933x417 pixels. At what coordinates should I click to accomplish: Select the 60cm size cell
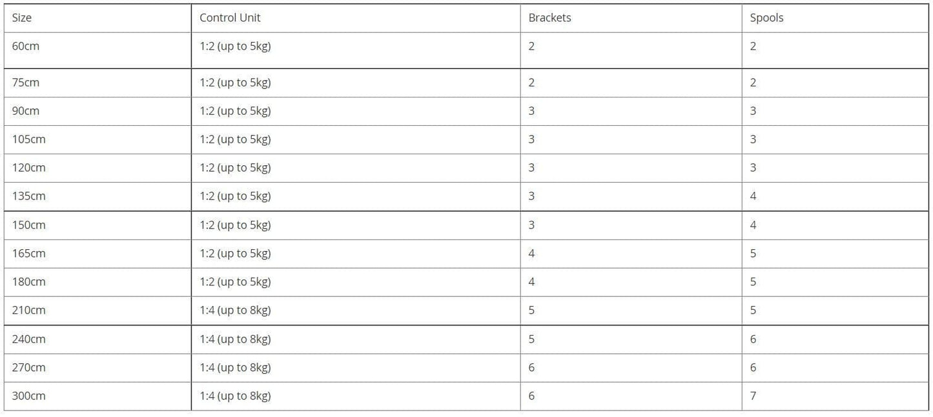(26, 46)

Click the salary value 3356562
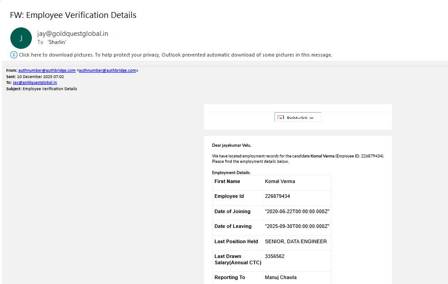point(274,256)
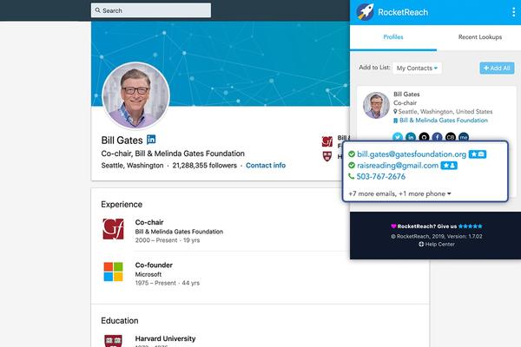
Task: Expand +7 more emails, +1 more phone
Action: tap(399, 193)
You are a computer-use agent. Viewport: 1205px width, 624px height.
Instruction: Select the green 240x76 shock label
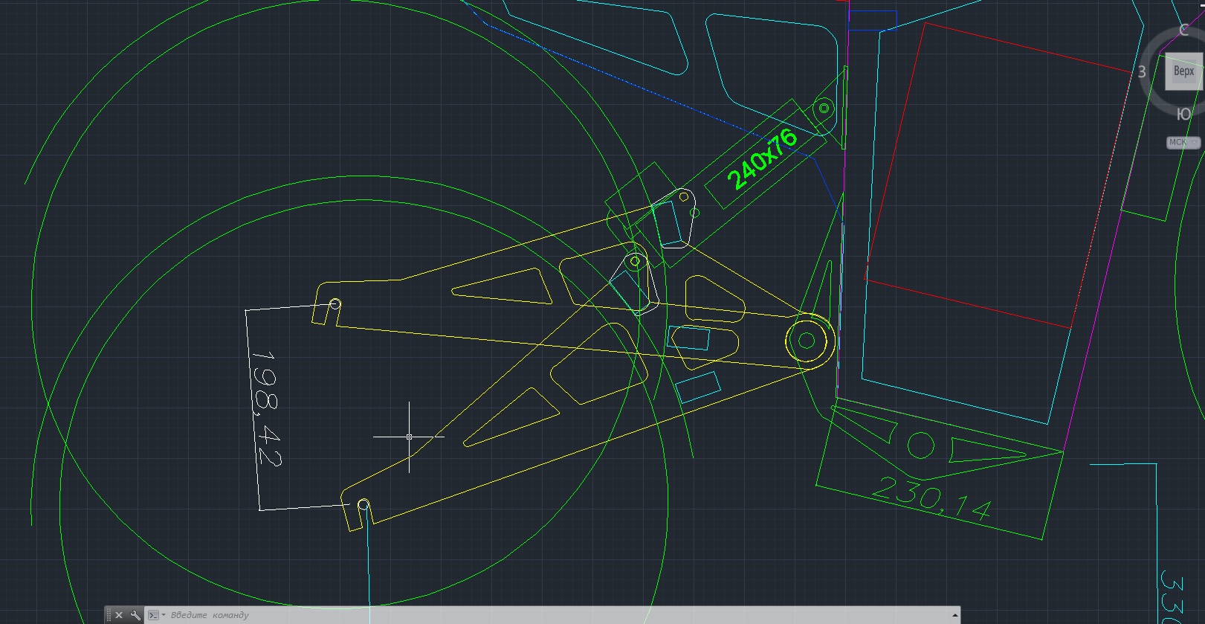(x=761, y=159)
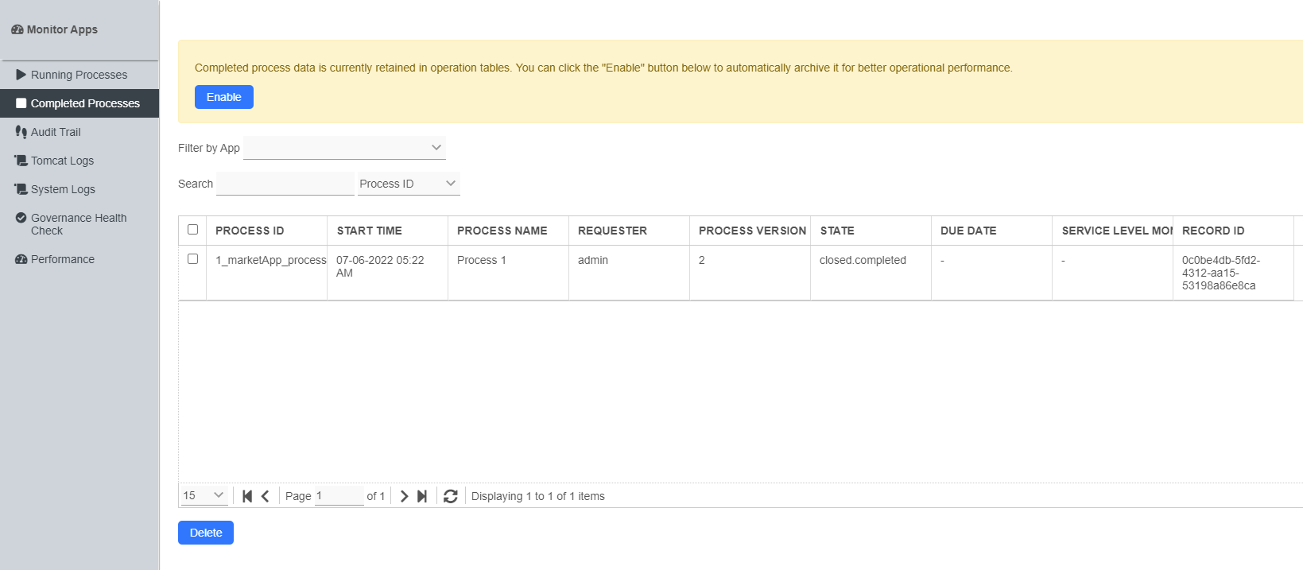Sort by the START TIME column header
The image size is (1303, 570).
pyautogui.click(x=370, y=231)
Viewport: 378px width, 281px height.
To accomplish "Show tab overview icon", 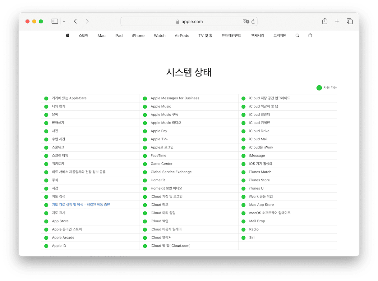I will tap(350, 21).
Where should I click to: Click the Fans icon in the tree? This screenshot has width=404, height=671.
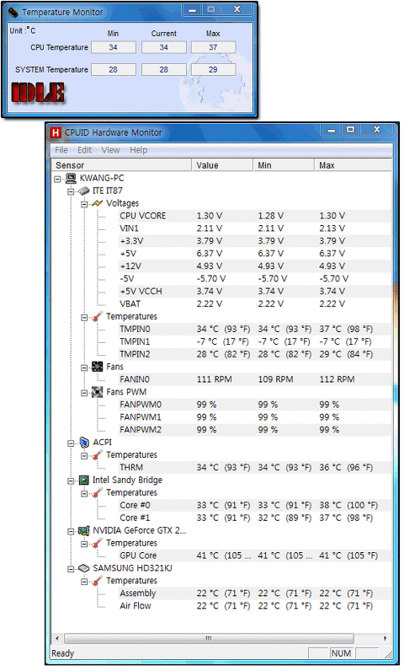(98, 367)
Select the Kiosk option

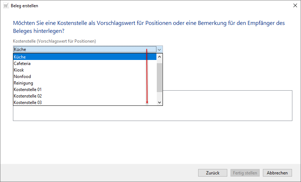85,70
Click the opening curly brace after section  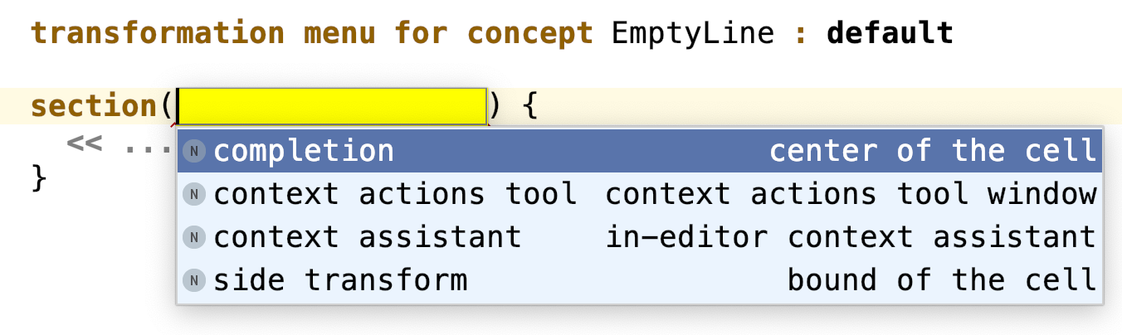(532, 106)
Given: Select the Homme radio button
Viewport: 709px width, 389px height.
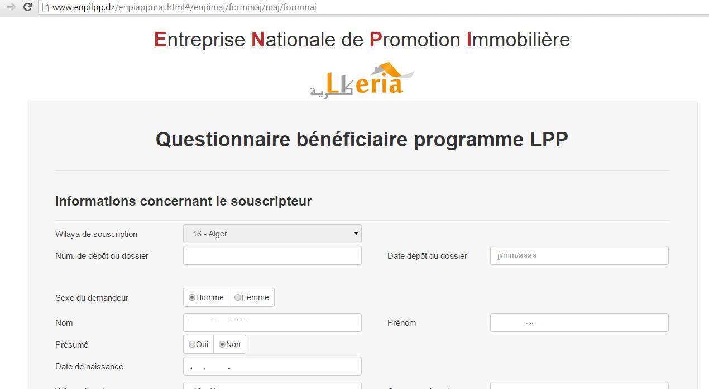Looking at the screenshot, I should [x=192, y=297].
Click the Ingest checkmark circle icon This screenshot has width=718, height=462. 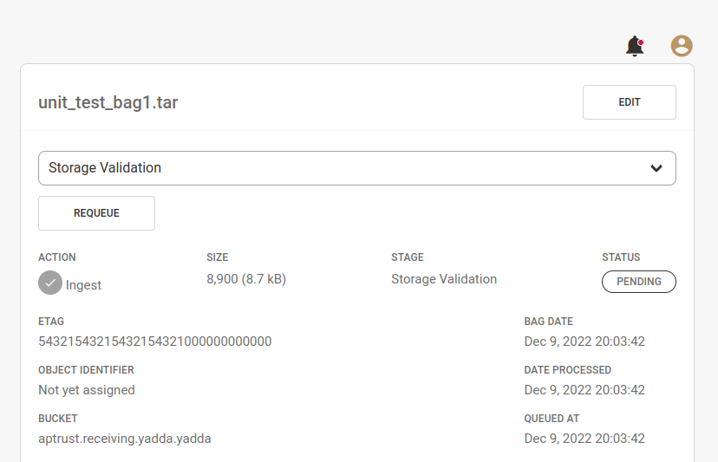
※
• _TASK INSTRUCTIONS_
All lines from the one containing "Given: Select the Homme radio button" to the last line of the data above, both included, should be printed exactly, and the pictures should not appear.

• _EXPECTED ANSWER_
Given: Select the Homme radio button
Viewport: 709px width, 389px height.
Looking at the screenshot, I should [x=192, y=297].
Click the Ingest checkmark circle icon This screenshot has width=718, height=462. 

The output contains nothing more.